Irumba is a 61-year-old farmer from Uganda. He is married and has six daughters and four sons. Irumba and his wife are both farmers, cultivating food for home consumption and for sale. For the past three months, Irumba has been experiencing a swelling of his left scrotum associated with back pain and an inability to stand for a long time. Irumba was previously treated for a left inguinal hernia and right hydrocele. He recovered well from those surgeries and now requires treatment for a left hydrocele. If his condition is not addressed, the swelling may continue to grow, causing pain and discomfort. Our medical partner, African Mission Healthcare Foundation, is requesting $185 to fund surgery for Irumba. The procedure is scheduled to take place on June 28 and, once completed, will hopefully allow Irumba to have peace of mind and live comfortably again. “After surgery I will continue farming,” says Irumba.
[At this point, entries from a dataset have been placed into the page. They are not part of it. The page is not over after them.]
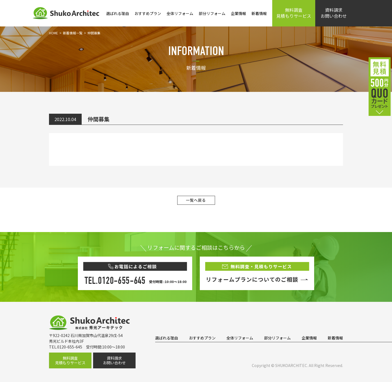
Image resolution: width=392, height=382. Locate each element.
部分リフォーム (212, 13)
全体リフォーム (180, 13)
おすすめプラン (147, 13)
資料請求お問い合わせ (334, 13)
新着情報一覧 (72, 33)
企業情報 (238, 13)
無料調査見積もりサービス (293, 13)
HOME (53, 33)
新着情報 (259, 13)
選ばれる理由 (117, 13)
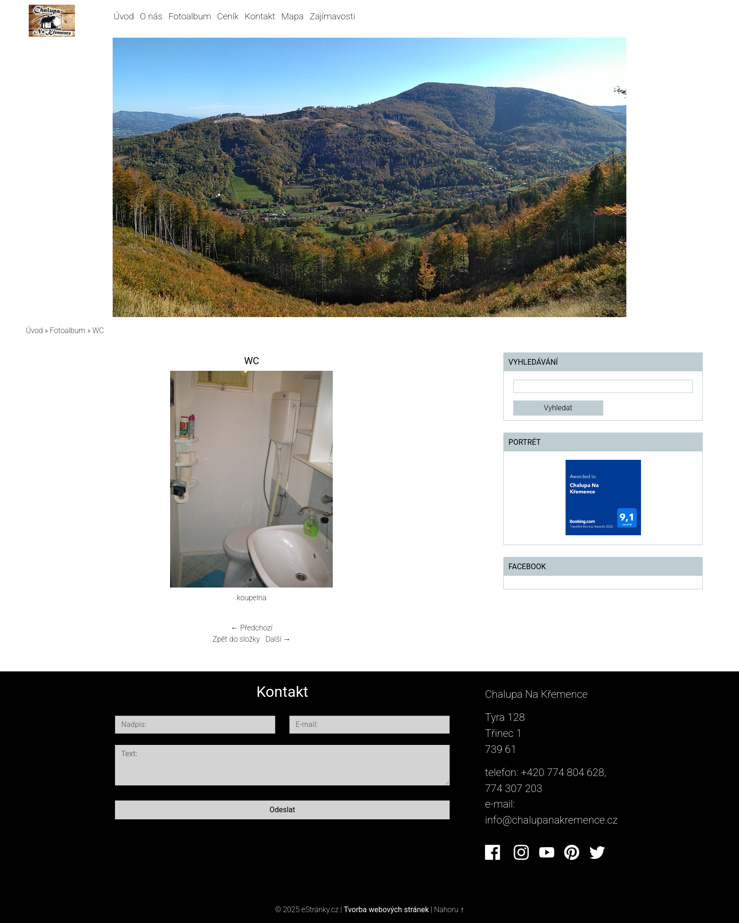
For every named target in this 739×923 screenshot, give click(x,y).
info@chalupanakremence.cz (551, 820)
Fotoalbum (189, 16)
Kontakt (260, 16)
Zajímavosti (332, 16)
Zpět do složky (236, 639)
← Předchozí (251, 627)
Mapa (292, 16)
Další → (278, 639)
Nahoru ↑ (449, 909)
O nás (151, 16)
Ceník (228, 16)
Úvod (124, 16)
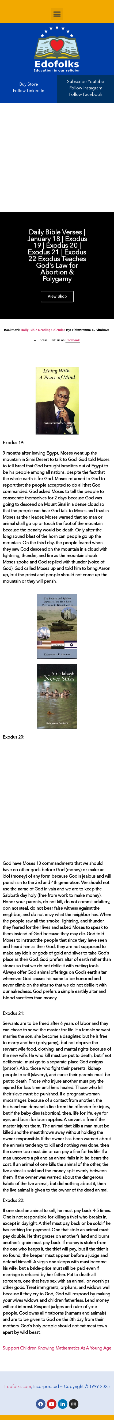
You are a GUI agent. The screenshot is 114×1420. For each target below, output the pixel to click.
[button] (57, 14)
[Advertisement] (57, 157)
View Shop (57, 300)
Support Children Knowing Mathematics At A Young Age (57, 1348)
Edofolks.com (17, 1387)
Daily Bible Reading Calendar (43, 330)
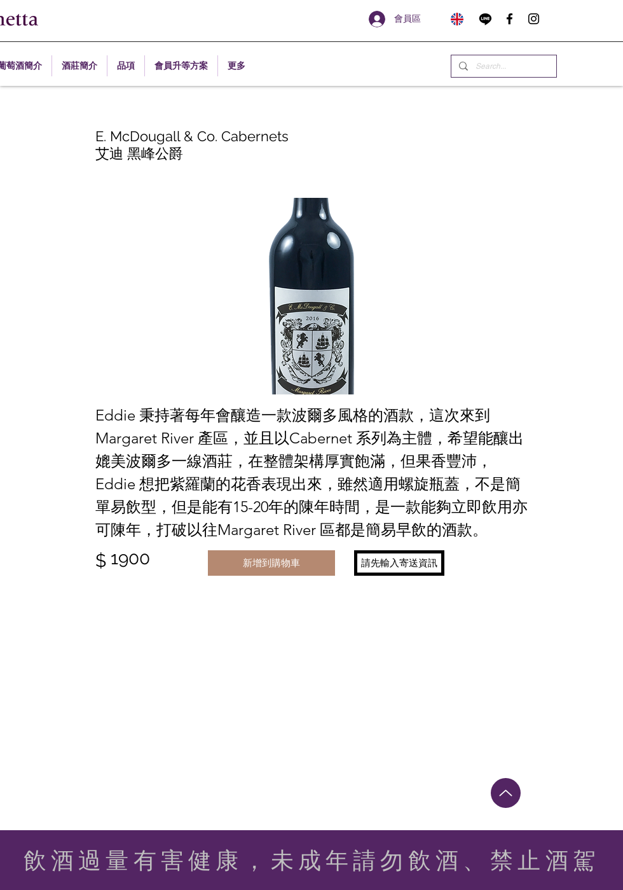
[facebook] (509, 18)
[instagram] (533, 18)
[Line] (485, 18)
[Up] (506, 793)
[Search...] (503, 66)
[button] (399, 563)
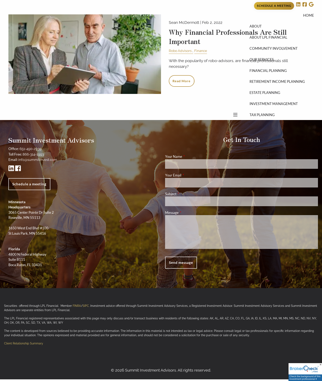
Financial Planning (268, 76)
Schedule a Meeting (274, 7)
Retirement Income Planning (277, 87)
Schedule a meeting (29, 186)
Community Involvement (274, 54)
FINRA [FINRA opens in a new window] (77, 307)
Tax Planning (262, 120)
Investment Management (274, 109)
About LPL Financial (268, 43)
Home (308, 21)
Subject (186, 196)
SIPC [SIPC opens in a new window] (86, 307)
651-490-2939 (30, 151)
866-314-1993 (33, 156)
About (256, 32)
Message (187, 214)
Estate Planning (265, 98)
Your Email (189, 177)
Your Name (189, 158)
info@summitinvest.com (37, 161)
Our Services (262, 65)
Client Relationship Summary (23, 345)
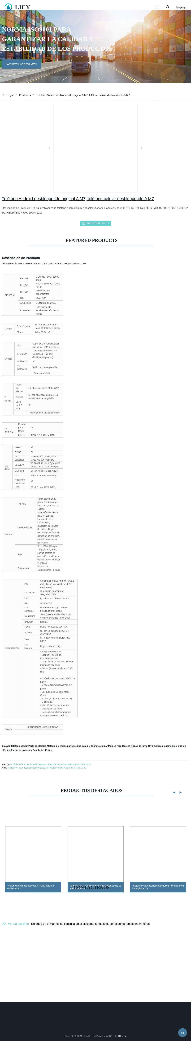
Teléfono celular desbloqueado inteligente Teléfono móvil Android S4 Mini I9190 (46, 767)
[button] (157, 7)
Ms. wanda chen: (16, 950)
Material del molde (57, 746)
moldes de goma (162, 746)
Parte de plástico (37, 746)
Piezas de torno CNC (142, 746)
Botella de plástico (42, 750)
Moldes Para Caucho (119, 746)
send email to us (95, 223)
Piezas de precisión (21, 750)
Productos (25, 95)
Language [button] (181, 7)
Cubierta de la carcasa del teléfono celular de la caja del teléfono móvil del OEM (51, 764)
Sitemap (122, 1036)
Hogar (10, 95)
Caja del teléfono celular (15, 746)
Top (183, 1031)
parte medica (74, 746)
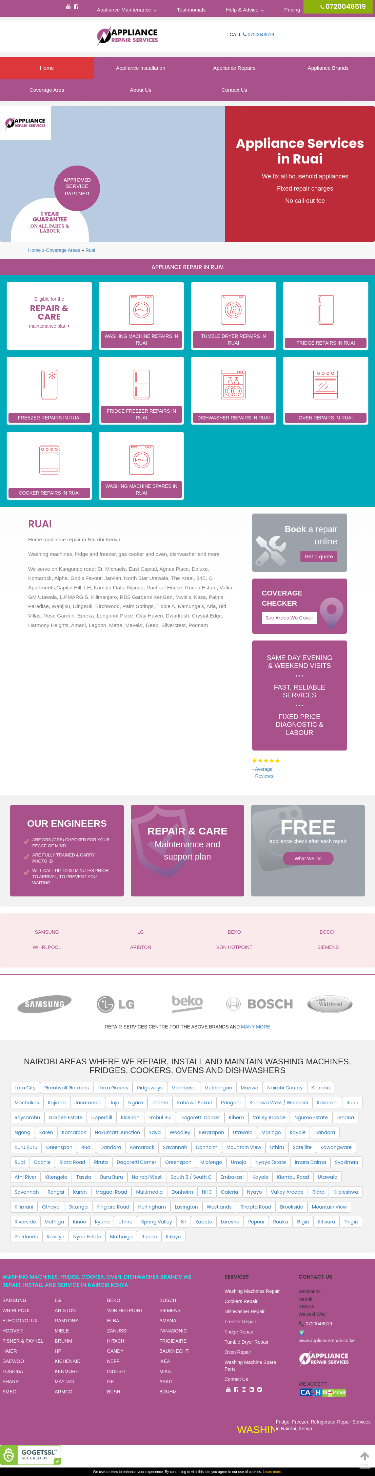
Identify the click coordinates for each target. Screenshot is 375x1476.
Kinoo (79, 1221)
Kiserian (130, 1117)
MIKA (165, 1371)
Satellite (302, 1147)
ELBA (113, 1320)
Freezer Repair (240, 1321)
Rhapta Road (255, 1206)
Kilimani (24, 1206)
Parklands (26, 1236)
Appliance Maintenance (124, 10)
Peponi (256, 1221)
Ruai (90, 250)
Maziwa (249, 1087)
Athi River (25, 1177)
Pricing (292, 10)
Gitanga (78, 1206)
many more (255, 1026)
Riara (318, 1192)
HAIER (9, 1351)
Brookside (291, 1206)
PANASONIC (173, 1330)
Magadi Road (111, 1192)
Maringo (271, 1132)
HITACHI (116, 1341)
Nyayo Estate (270, 1162)
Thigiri (351, 1221)
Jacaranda (88, 1102)
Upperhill (101, 1117)
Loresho (230, 1221)
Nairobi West (147, 1177)
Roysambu (27, 1117)
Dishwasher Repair (244, 1311)
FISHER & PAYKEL (22, 1341)
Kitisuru (326, 1221)
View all (138, 1285)
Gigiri (303, 1221)
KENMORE (67, 1371)
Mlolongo (211, 1162)
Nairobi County (284, 1087)
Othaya (51, 1206)
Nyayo (254, 1192)
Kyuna (102, 1221)
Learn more (272, 1472)
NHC (207, 1192)
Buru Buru (26, 1147)
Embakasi (232, 1177)
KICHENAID (67, 1361)
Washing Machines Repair (252, 1291)
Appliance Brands (328, 68)
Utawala (243, 1132)
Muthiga (54, 1221)
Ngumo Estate (311, 1117)
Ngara (135, 1102)
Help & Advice (242, 10)
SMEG (9, 1391)
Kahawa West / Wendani (279, 1102)
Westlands (219, 1206)
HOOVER (12, 1330)
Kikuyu (173, 1236)
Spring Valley (156, 1221)
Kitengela (56, 1177)
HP (58, 1351)
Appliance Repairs (234, 68)
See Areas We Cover (289, 617)
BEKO (234, 932)
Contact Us (234, 90)
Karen (46, 1132)
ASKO (166, 1381)
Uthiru (277, 1147)
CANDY (115, 1351)
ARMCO (63, 1391)
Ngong (23, 1132)
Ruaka (280, 1221)
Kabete (203, 1221)
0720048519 (258, 34)
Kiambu (321, 1087)
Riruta (101, 1162)
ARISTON (140, 947)
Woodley (180, 1132)
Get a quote (319, 556)
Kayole (297, 1132)
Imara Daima (310, 1162)
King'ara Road (113, 1206)
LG (140, 932)
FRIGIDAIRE (172, 1341)
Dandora (324, 1132)
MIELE (62, 1330)
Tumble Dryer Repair (246, 1342)
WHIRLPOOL (47, 947)
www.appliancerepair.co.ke (327, 1340)
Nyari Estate (87, 1236)
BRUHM (63, 1341)
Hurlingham (152, 1206)
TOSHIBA (12, 1371)
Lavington (186, 1206)
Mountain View (243, 1147)
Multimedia (149, 1192)
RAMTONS (66, 1320)
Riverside (25, 1221)
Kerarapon (211, 1132)
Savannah (175, 1147)
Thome (160, 1102)
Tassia (84, 1177)
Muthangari (218, 1087)
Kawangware (336, 1147)
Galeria (229, 1192)
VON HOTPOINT (234, 947)
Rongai (55, 1192)
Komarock (74, 1132)
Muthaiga (121, 1236)
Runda (149, 1236)
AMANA (167, 1320)
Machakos (27, 1102)
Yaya (155, 1132)
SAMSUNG (47, 932)
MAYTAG (64, 1381)
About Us (140, 90)
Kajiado (57, 1102)
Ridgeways (150, 1087)
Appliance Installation (140, 68)
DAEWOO (13, 1361)
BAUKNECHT (174, 1351)
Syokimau (346, 1162)
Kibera (236, 1117)
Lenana (345, 1117)
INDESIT (116, 1371)
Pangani (231, 1102)
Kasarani (327, 1102)
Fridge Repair (238, 1331)
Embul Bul (160, 1117)
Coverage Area (46, 90)
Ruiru (352, 1102)
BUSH (113, 1391)
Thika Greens (113, 1087)
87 (183, 1221)
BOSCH (328, 932)
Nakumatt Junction (117, 1132)
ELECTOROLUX (20, 1320)
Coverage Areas (63, 250)
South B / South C (191, 1177)
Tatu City (25, 1087)
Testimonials (191, 10)
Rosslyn (55, 1236)
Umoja (238, 1162)
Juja (114, 1102)
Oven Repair (237, 1352)
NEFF (113, 1361)
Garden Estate (65, 1117)
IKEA (164, 1361)
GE (110, 1381)
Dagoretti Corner (200, 1117)
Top (365, 1459)
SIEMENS (328, 947)
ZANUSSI (117, 1330)
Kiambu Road (293, 1177)
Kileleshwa (345, 1192)
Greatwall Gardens (66, 1087)
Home (47, 68)
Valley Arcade (269, 1117)
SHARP (10, 1381)
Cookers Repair (240, 1301)
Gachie (42, 1162)
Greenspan (59, 1147)
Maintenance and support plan (187, 842)
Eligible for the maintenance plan (49, 312)
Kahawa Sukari (194, 1102)
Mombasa (184, 1087)
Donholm (207, 1147)
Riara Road (72, 1162)
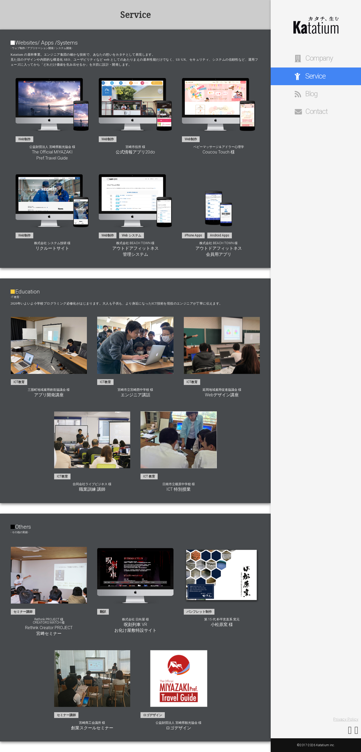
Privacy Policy (345, 719)
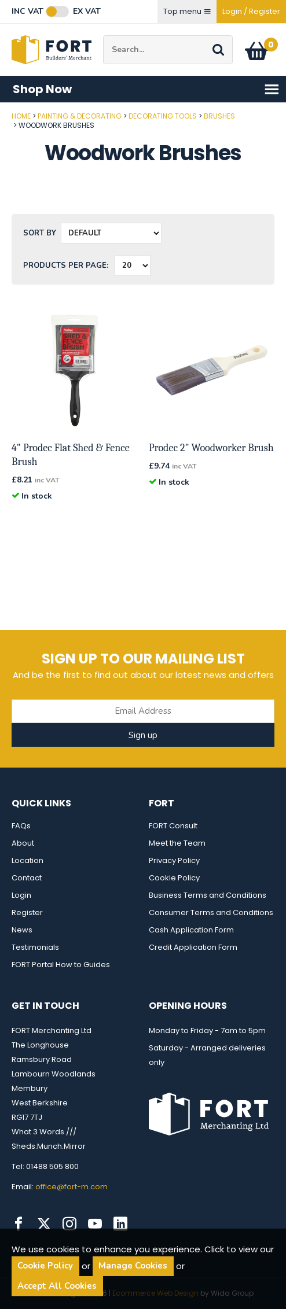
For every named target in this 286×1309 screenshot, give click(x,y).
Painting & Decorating (80, 116)
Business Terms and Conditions (207, 895)
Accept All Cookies (57, 1286)
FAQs (21, 825)
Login (21, 895)
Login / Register (251, 11)
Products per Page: (65, 265)
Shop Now (146, 89)
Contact (27, 877)
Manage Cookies (132, 1265)
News (22, 929)
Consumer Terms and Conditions (211, 912)
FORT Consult (173, 825)
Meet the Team (177, 843)
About (23, 843)
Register (27, 912)
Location (27, 860)
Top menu (187, 11)
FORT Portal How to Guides (61, 964)
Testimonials (35, 947)
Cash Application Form (191, 929)
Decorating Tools (163, 116)
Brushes (219, 116)
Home (21, 116)
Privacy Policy (174, 860)
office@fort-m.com (71, 1186)
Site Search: (103, 35)
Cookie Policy (174, 877)
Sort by (39, 233)
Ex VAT (87, 11)
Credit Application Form (193, 947)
Namukasa is a 45-year-old mother of four from Uganda. She and her husband both work as small-scale farmers. Namukasa has been experiencing prolonged menstrual periods for about five years, which have come to cause her great discomfort. She was recently diagnosed with uterine fibroids, and a total abdominal hysterectomy was recommended. Without treatment, Namukasa's heavy bleeding will continue, potentially resulting in anemia and intensification of her current pain. Our medical partner, African Mission Healthcare Foundation, is requesting $208 to cover the cost of Namukasa's hysterectomy. The procedure is scheduled to take place on June 29 and, once completed, will hopefully allow Namukasa to live more comfortably again. "I hope to have good comfort and start cultivation after gaining the strength," says Namukasa.